I. Lerche1, W. Glaesser2 and G. Strauch3

1 Department of Geological Sciences, University of South Carolina, Columbia, South Carolina; lercheian{at}yahoo.com
2 Umweltforschungszentrum Leipzig-Halle GmbH, Theodor-Lieser-Strasse 4, Halle (Saale), Germany
3 Umweltforschungszentrum Leipzig-Halle GmbH, Theodor-Lieser-Strasse 4, Halle (Saale), Germany

Ian Lerche is professor of geology at the University of South Carolina. His current major research interests are in the fields of basin analysis, salt, economic risk, and environmental problems. He has published several hundred papers and more than a dozen books. He is the recipient of numerous awards and honors, including the Levorsen Award of the AAPG. Currently, he sits on several editorial boards and is also technical editor for Energy Exploration & Exploitation.



Heavy-metal removal from a toxic waste depository in East Germany occurs through the action of bacterial scavenging, as contaminant-laden waters transit a bounding dam. Measurements inside and outside the toxic domain indicate that this removal can amount to more than 90% of particular heavy metals from the exiting waters. This paper examines the steady-state behavior of interconnected bacterial number density dependence on the heavy-metal concentration, removal of the bacteria by heavy-metal poisoning, and simultaneous removal of the heavy metals by bacterial scavenging. Adjustment of the birth and death rates of bacteria, together with a propensity for the bacteria to seek out and scavenge the richest zones of heavy-metal contamination in the waters seeping through the dam, are the main intertwined components that allow heavy-metal removal.

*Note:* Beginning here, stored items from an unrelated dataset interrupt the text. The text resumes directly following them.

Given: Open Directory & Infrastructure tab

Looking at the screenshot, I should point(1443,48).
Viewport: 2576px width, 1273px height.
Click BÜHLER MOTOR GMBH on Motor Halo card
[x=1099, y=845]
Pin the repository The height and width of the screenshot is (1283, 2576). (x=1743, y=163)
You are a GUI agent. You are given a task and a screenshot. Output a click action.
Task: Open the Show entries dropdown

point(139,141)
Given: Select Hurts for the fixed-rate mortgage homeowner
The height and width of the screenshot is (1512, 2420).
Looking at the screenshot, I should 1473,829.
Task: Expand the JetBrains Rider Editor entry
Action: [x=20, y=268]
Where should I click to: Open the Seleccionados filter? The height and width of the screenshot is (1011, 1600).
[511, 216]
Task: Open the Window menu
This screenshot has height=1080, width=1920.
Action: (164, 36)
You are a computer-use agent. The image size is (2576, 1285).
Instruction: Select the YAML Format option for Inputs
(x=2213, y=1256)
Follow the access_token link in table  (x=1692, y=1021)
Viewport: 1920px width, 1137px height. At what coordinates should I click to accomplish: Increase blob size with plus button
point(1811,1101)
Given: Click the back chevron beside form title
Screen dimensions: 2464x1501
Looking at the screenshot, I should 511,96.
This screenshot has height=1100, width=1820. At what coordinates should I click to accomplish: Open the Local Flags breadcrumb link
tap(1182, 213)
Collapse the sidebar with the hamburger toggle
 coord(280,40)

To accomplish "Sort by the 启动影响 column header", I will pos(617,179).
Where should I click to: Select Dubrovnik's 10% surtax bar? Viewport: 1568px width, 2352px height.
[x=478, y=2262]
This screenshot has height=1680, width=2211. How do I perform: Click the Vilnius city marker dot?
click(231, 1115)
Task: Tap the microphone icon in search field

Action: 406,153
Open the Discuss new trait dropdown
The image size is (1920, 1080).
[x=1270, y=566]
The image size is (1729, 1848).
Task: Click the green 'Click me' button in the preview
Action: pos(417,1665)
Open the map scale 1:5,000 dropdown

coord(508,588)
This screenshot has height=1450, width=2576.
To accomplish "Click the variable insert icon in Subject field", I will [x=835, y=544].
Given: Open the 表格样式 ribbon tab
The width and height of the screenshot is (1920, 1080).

There is also a critical concentration such that bacteria cannot scavenge in waters with heavy metals above the critical concentration; the closeness of the input concentration to the critical value at the toxic side of the bounding dam plays a significant role in the spatial distribution of heavy-metal removal and also in bacterial number density concentration. Measurements both inside and outside the toxic depository allow one to bracket combinations of some of the biological parameters to account for the observations, but there are no uniquely determined values; such would require measurements in the dam materials. For a variety of health-risk reasons, such dam probes are not likely to be allowed in the near future, so that the determinations are limited.